- _PROBLEMS AND TASKS_
• a. Copy the part of the ophthalmology academy text that opens with the words containing "- Type: Professional" and closes with "7,000 members abroad.", renaming "ophthalmologists" to "eye doctors".
• b. Please state the year in which the AAOO split, according to the ophthalmology academy text.

- _SELECTED PASSAGE_
####################

American Academy of Ophthalmology
- Formation: 1896 (AAOO) 1979 (AAO)
- Type: Professional association
- Headquarters: 655 Beach Street San Francisco, California
- Coordinates: 37°48′24″N 122°25′12″W﻿ / ﻿37.806675°N 122.419992°W
- Region served: Worldwide
- Membership: 32,000
- Website: www.aao.org

= American Academy of Ophthalmology =

Ophthalmology organization

The American Academy of Ophthalmology is a professional medical association of ophthalmologists. It is headquartered in San Francisco, California. Its membership of 32,000 medical doctors includes more than 90 percent of practicing ophthalmologists in the United States as well as over 7,000 members abroad.

The academy's stated mission is "to protect sight and empower lives by serving as an advocate for patients and the public, leading ophthalmic education, and advancing the profession of ophthalmology."

==History==
The academy has its origins in the American Academy of Ophthalmology and Otolaryngology (AAOO), founded in 1896 as a medical association of both ophthalmologists and otolaryngologists. The Academy was founded when the AAOO split in 1979 and divided into separate academies for each specialty. Like most medical associations, the Academy collects dues, provides continuing education and seminars for its members, including its four-day annual meeting. Outside the medical community it promotes public health information. Also, like most other medical associations, the Academy takes public policy stances on issues through lobbying (carried out by its Washington, D.C.–based Governmental Affairs Division).

In 2006, the academy launched EyeSmart, a program to educate the public about the importance of eye health. The EyeSmart website, which was relaunched in 2016, provides ophthalmologist-reviewed information about eye diseases, conditions and injuries.

In 2010, the academy sponsored the creation of EyeWiki, a wiki-model Internet encyclopedia of ophthalmology written and edited by ophthalmologists and "ophthalmologists-in-training".

####################

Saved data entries
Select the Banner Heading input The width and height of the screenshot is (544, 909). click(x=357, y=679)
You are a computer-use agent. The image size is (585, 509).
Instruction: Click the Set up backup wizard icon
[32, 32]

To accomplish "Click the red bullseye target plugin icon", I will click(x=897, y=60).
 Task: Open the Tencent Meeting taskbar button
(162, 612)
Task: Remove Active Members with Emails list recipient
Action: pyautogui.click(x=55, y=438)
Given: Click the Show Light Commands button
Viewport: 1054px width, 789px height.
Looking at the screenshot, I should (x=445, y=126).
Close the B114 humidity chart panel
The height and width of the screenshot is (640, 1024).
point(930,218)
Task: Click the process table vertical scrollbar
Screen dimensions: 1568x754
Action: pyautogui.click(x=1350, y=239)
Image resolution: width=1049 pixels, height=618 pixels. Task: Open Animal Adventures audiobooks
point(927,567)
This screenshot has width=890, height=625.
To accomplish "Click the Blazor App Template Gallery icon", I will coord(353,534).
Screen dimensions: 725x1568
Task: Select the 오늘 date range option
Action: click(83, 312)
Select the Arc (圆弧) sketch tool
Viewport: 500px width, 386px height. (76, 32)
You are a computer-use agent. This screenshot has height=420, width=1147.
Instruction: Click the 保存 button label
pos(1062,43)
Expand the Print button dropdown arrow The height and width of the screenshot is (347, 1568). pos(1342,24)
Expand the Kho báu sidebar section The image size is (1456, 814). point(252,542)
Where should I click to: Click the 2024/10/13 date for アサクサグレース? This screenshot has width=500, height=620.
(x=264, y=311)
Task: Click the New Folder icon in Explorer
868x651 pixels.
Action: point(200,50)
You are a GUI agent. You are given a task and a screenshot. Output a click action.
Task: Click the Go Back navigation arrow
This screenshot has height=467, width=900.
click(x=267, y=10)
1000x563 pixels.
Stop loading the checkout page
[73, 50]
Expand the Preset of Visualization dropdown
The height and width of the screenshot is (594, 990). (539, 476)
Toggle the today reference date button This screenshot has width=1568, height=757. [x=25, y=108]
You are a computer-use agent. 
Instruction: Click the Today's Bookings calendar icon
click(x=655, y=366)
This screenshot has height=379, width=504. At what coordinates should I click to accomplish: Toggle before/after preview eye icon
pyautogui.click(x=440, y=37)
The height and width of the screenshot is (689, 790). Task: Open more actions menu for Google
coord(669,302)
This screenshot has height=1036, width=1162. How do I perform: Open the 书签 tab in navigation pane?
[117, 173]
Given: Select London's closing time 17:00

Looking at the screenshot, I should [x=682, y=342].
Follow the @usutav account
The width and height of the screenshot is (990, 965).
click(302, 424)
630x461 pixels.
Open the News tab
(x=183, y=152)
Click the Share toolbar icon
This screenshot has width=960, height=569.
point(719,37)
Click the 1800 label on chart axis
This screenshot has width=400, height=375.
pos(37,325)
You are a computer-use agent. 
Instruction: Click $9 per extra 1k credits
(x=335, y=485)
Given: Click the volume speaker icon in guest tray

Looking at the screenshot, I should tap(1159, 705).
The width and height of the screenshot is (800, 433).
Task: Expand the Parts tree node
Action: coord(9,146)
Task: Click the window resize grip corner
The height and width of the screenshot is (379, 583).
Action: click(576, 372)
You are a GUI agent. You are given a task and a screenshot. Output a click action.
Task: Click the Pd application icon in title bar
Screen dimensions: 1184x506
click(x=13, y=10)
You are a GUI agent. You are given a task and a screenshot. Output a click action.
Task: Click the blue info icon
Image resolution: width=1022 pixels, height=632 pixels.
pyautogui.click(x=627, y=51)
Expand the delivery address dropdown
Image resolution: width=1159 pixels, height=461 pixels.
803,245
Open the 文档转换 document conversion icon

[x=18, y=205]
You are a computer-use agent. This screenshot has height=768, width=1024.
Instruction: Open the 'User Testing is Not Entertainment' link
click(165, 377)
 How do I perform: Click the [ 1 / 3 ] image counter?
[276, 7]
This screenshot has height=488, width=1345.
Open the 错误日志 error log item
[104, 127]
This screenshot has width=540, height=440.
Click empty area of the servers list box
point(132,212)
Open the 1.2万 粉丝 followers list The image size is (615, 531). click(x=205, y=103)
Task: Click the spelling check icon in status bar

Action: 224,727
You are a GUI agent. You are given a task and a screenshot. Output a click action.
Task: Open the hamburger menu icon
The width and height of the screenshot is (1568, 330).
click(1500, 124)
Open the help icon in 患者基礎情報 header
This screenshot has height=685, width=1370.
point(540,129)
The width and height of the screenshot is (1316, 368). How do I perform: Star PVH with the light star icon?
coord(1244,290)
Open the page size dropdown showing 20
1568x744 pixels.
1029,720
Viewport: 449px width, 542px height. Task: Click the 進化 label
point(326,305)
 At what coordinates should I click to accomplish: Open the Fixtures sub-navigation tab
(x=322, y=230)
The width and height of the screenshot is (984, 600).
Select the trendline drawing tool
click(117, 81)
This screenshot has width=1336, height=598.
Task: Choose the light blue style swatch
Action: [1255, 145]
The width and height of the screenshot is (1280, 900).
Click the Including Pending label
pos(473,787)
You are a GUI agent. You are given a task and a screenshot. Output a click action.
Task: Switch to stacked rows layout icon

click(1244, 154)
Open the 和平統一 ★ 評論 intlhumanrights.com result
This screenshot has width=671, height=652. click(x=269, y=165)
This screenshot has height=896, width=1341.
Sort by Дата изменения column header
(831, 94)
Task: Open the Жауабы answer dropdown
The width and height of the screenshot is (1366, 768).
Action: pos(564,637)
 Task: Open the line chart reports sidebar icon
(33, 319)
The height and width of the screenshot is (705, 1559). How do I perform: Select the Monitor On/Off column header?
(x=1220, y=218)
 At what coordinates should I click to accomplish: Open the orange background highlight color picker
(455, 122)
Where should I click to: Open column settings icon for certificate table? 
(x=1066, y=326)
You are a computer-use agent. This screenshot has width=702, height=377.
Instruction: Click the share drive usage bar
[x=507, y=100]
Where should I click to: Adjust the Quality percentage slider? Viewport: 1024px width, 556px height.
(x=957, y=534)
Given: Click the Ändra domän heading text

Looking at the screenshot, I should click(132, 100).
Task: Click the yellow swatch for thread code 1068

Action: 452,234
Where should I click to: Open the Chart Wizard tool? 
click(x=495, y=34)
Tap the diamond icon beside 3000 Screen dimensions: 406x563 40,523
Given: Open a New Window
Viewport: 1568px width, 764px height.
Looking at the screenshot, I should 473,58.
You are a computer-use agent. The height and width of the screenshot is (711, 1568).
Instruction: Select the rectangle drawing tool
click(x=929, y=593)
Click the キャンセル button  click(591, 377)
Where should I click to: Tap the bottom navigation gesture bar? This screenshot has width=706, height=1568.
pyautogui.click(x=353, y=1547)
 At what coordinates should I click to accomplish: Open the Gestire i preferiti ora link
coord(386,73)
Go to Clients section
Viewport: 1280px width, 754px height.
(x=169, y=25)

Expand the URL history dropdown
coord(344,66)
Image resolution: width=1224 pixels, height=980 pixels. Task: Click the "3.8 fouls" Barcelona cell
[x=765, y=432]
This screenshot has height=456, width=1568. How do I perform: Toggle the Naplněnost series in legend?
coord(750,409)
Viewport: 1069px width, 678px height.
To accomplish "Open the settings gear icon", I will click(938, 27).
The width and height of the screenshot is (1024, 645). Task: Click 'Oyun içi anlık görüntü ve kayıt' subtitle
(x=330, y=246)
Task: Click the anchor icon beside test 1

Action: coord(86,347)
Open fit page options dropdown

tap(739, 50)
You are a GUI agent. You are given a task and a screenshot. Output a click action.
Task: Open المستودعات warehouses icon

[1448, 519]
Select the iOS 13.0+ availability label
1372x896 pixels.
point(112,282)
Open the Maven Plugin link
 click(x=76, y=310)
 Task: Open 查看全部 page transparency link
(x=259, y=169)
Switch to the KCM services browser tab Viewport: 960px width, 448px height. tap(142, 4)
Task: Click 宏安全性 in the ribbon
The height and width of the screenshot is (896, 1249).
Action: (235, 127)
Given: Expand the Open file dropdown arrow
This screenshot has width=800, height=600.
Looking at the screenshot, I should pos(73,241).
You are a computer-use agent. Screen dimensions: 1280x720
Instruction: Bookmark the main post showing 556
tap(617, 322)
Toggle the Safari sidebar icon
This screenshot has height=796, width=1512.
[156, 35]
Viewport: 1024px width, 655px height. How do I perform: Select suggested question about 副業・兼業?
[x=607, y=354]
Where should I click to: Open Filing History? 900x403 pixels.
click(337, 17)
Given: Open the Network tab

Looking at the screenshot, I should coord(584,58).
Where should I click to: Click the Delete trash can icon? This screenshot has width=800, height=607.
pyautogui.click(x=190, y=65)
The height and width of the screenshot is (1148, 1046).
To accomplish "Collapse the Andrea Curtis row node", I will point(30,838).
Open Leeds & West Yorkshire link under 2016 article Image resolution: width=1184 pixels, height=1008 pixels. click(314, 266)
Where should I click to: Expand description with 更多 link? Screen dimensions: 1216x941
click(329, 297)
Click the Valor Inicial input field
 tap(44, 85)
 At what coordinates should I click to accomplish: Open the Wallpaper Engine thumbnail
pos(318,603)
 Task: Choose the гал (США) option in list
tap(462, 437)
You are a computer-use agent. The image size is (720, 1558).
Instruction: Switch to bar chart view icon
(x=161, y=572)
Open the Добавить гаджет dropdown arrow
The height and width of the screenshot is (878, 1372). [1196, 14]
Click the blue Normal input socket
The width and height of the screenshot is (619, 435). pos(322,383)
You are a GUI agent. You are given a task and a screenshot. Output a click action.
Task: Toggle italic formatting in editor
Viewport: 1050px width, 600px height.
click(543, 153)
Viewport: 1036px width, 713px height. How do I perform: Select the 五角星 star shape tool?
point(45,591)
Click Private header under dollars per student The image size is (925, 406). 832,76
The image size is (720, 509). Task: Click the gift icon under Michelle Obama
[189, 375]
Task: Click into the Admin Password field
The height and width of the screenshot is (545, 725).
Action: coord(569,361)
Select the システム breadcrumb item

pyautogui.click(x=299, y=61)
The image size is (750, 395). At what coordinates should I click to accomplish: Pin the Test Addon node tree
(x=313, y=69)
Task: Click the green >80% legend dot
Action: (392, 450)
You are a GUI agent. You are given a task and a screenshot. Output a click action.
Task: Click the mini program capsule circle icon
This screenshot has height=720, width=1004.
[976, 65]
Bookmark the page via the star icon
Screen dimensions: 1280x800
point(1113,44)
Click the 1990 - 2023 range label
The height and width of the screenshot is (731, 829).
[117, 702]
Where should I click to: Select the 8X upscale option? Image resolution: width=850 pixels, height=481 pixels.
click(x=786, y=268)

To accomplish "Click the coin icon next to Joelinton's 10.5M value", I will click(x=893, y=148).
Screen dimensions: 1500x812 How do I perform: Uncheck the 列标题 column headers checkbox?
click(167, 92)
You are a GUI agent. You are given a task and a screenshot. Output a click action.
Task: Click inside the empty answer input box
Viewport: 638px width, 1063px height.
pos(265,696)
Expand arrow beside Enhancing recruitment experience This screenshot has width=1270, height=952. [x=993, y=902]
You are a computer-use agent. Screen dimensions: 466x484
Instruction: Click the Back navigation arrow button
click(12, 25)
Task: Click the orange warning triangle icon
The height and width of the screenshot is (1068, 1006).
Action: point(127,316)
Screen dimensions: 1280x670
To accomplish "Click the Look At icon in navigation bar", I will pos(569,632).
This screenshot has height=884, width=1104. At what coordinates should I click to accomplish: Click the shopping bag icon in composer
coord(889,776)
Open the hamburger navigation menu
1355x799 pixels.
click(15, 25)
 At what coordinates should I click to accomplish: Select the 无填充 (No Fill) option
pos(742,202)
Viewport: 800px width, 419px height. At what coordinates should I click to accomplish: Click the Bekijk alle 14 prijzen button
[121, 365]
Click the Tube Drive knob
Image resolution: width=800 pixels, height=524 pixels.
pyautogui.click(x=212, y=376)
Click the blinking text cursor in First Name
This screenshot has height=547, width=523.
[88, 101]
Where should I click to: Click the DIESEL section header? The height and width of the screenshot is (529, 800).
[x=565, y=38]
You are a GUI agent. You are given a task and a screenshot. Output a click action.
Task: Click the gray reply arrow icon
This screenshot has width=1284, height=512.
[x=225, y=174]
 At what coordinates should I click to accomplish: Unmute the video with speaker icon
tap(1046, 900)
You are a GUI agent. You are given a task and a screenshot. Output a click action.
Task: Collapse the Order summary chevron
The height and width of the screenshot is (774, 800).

####################

- _TASK ANSWERS_
• a.
- Type: Professional association
- Headquarters: 655 Beach Street San Francisco, California
- Coordinates: 37°48′24″N 122°25′12″W﻿ / ﻿37.806675°N 122.419992°W
- Region served: Worldwide
- Membership: 32,000
- Website: www.aao.org

= American Academy of Ophthalmology =

Ophthalmology organization

The American Academy of Ophthalmology is a professional medical association of eye doctors. It is headquartered in San Francisco, California. Its membership of 32,000 medical doctors includes more than 90 percent of practicing eye doctors in the United States as well as over 7,000 members abroad.

• b. 1979